Dona Maria inclui-se no último grupo. Mais de 70 anos e cabelos completamente brancos, há três meses que tinha pedido uma consulta marcada para as 15 horas daquele dia. Sessenta minutos antes já estava naquele edifício de três andares com as paredes interiores forradas a azulejos de casa-de-banho, mas que por fora parece igual a tantos outros desta cidade-subúrbio com mais de 70 mil habitantes. Um cartaz na sala de espera sugere: «Preserve a vida; Não se irrite».
Dona Maria não está irritada, apesar de durante meses ter tentado várias vezes marcar uma consulta para o próprio dia, ligando, como pedem os responsáveis, a partir das 9 da manhã para um dos quatro números de telefone do centro de saúde. Ao fim de 45 minutos a ouvir um toque acelerado do outro lado da linha, alguém acabava por atender o telefone. E a resposta era sempre a mesma: «Já não há vagas».

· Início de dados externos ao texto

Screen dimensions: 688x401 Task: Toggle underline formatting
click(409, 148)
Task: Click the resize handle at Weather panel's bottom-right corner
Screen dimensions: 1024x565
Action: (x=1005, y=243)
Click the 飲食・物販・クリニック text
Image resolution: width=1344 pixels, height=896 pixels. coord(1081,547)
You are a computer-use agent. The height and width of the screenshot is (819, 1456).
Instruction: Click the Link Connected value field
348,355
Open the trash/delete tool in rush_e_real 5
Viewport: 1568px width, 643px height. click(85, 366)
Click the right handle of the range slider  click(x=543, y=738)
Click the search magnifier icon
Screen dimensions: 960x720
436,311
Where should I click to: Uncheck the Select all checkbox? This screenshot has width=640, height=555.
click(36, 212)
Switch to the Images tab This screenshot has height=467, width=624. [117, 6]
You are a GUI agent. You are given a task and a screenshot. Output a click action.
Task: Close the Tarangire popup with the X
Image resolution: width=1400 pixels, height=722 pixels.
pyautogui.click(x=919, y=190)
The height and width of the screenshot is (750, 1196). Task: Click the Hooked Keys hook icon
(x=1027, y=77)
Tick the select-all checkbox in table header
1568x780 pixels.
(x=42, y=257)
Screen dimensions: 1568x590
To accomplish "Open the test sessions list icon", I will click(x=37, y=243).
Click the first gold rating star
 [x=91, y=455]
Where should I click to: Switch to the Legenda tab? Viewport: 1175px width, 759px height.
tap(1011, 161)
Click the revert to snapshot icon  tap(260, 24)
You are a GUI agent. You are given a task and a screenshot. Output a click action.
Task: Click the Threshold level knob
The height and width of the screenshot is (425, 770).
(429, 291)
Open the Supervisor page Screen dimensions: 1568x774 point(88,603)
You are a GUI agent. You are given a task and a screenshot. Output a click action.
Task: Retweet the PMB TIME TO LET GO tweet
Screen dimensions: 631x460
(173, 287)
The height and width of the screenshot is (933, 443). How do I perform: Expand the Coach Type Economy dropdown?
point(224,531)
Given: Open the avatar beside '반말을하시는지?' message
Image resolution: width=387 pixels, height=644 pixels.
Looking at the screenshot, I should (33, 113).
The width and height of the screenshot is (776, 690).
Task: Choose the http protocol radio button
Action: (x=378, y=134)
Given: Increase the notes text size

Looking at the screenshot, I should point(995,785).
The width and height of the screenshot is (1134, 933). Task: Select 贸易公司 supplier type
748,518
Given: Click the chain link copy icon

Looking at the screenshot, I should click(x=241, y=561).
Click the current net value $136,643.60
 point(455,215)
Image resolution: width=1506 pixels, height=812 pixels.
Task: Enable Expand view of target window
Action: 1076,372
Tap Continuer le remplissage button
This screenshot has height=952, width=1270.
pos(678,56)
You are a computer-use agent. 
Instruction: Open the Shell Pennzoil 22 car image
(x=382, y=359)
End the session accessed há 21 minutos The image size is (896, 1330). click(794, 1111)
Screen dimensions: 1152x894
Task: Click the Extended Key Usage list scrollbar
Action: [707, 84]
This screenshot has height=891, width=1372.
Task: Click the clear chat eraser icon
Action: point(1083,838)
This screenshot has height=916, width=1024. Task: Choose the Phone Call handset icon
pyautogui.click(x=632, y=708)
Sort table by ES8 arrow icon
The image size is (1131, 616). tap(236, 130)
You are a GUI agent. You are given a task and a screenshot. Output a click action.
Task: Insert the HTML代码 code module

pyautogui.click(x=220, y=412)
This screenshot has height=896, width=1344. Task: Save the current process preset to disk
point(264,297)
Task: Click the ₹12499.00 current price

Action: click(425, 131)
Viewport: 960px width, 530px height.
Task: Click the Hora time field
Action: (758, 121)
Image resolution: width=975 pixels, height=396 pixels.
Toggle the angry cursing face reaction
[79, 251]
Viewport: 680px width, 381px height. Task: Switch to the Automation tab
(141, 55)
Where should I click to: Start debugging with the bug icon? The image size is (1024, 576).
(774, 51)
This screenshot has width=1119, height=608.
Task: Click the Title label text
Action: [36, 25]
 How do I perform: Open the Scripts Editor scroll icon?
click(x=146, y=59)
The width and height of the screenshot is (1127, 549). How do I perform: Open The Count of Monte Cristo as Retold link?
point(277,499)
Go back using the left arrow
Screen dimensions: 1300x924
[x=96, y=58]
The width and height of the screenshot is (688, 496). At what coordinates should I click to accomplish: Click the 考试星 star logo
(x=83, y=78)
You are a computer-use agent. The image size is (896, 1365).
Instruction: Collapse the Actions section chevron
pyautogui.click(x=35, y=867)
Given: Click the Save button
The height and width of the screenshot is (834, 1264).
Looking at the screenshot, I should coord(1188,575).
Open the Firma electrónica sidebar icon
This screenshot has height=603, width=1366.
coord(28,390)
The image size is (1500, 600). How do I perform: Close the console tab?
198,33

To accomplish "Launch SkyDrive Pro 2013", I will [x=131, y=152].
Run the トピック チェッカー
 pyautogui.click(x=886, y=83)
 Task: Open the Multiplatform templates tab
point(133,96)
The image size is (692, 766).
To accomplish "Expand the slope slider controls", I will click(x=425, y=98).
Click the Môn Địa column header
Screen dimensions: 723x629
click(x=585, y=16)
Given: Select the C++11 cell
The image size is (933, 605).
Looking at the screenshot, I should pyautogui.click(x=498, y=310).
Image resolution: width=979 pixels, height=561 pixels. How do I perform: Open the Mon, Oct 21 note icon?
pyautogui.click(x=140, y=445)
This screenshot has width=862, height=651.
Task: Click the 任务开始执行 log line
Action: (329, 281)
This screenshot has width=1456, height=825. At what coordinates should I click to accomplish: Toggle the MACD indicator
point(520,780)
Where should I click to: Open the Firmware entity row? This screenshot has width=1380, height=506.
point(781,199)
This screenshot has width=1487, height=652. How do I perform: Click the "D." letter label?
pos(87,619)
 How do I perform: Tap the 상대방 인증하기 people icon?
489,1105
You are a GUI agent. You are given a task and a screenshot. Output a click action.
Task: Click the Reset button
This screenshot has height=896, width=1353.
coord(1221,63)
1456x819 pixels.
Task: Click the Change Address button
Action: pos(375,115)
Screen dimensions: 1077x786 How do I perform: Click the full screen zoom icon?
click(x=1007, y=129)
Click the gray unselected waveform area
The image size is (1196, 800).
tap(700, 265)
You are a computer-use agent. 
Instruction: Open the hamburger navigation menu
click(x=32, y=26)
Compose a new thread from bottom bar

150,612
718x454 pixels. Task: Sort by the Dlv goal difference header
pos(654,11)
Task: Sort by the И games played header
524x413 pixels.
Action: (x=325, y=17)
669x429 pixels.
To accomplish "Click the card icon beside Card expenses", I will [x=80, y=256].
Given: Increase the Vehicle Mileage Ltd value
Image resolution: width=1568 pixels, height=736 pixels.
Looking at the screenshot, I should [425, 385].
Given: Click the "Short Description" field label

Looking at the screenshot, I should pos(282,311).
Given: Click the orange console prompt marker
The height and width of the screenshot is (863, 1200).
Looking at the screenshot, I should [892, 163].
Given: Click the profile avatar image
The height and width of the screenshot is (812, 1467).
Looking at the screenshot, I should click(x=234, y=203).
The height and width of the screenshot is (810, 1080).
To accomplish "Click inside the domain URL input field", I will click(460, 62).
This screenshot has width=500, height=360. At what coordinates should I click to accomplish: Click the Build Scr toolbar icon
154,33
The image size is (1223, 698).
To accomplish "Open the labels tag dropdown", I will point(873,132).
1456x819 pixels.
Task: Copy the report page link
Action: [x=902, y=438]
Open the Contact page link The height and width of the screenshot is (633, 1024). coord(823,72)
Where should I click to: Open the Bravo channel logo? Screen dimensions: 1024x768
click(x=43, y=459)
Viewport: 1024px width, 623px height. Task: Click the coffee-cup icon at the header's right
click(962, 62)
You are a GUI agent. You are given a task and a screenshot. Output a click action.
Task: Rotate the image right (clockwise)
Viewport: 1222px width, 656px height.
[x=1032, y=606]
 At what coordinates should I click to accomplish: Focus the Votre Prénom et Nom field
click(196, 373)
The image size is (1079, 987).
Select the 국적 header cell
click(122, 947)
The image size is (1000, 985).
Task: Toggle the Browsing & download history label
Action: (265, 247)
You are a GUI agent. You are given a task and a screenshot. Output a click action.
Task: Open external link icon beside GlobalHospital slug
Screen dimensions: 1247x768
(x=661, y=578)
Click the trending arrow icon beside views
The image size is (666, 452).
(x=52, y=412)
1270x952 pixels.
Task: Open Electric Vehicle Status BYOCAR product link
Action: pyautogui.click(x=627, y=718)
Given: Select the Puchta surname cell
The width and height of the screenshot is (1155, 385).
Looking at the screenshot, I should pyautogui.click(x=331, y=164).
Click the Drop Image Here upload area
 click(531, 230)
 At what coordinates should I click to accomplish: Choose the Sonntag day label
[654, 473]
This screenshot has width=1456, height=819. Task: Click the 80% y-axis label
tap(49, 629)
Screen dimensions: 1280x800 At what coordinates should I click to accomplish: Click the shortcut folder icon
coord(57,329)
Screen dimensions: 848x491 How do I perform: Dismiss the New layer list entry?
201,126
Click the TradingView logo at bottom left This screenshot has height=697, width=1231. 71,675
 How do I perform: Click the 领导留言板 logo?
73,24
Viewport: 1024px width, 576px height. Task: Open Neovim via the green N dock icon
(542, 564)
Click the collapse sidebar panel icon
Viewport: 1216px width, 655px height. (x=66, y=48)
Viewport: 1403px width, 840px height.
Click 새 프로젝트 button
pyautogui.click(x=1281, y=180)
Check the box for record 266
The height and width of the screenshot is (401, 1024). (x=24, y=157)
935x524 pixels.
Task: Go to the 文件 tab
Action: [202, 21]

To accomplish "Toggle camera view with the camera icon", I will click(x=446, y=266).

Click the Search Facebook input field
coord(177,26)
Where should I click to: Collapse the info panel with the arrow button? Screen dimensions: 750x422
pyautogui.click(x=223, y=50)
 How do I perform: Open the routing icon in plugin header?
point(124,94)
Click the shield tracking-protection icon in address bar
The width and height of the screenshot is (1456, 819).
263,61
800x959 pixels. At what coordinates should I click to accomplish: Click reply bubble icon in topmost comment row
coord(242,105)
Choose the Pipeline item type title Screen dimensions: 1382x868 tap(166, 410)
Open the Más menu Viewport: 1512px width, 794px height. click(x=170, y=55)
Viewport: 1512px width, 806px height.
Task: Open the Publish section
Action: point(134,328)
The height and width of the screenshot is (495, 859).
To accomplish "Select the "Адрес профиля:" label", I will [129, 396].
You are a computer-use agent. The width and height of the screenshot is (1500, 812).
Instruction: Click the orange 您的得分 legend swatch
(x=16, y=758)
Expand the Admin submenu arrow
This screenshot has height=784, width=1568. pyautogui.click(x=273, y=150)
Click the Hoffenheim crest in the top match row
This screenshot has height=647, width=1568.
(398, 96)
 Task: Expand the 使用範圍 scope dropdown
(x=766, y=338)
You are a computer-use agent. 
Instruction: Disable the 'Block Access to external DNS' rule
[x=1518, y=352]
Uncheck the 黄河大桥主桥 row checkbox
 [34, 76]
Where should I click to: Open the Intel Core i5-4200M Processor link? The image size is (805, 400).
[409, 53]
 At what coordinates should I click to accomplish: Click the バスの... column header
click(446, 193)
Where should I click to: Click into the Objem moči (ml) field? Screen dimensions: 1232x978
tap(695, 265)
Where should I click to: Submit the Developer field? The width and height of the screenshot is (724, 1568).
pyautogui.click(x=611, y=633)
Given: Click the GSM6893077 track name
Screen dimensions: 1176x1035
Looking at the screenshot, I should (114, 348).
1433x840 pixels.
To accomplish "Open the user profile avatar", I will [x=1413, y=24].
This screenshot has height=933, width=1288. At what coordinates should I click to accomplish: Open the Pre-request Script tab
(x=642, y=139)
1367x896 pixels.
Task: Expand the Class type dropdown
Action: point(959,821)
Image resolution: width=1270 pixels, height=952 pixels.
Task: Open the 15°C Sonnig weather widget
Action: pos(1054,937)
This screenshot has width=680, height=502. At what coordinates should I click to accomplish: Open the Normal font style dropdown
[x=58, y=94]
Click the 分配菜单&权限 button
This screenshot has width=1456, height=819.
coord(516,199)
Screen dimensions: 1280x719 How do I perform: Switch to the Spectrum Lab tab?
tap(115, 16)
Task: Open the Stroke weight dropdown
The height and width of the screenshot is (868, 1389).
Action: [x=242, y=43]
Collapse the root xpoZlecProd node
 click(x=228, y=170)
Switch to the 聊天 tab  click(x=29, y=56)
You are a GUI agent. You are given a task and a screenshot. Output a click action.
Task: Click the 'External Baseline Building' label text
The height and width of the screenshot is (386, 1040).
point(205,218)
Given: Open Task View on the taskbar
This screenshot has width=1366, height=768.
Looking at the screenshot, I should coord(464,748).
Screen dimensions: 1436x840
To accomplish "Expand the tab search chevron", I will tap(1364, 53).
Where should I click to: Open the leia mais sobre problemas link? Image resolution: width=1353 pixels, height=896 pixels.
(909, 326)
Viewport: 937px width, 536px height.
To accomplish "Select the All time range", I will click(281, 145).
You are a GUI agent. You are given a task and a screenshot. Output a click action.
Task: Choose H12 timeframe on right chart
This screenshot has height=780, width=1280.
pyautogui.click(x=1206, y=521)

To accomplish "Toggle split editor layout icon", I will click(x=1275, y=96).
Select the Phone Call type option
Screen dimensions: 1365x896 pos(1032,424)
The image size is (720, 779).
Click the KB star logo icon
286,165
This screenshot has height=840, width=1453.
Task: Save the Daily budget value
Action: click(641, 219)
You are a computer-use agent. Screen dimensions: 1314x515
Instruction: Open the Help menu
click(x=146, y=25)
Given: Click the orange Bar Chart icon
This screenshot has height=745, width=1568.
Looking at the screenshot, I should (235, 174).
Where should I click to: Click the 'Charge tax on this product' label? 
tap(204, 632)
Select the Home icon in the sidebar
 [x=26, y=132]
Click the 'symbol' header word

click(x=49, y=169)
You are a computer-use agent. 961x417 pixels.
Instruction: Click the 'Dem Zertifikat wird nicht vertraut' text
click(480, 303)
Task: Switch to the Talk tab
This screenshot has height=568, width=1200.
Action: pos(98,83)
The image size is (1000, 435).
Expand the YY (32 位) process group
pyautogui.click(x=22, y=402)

Mas a médica é «muito boa», garante a septuagenária: «passa as receitas sem data e não preciso de vir cá tantas vezes», contínua D. Maria, para explicar logo de seguida que já lhe tiraram um peito e agora espera que lhe tirem o outro. Antes da hora marcada, as colunas dizem o seu nome. A consulta é interrompida várias vezes por colegas que entram de rompante no consultório a perguntar como correram as férias da médica.
Vinte minutos depois, D. Maria sai e volta para o balcão de atendimento do centro de saúde. Nas mãos, um molho interminável de receitas para carimbar. À sua frente, o caos de velhos, velhas e algumas mães, à procura das senhas numeradas de atendimento que entretanto se esgotaram.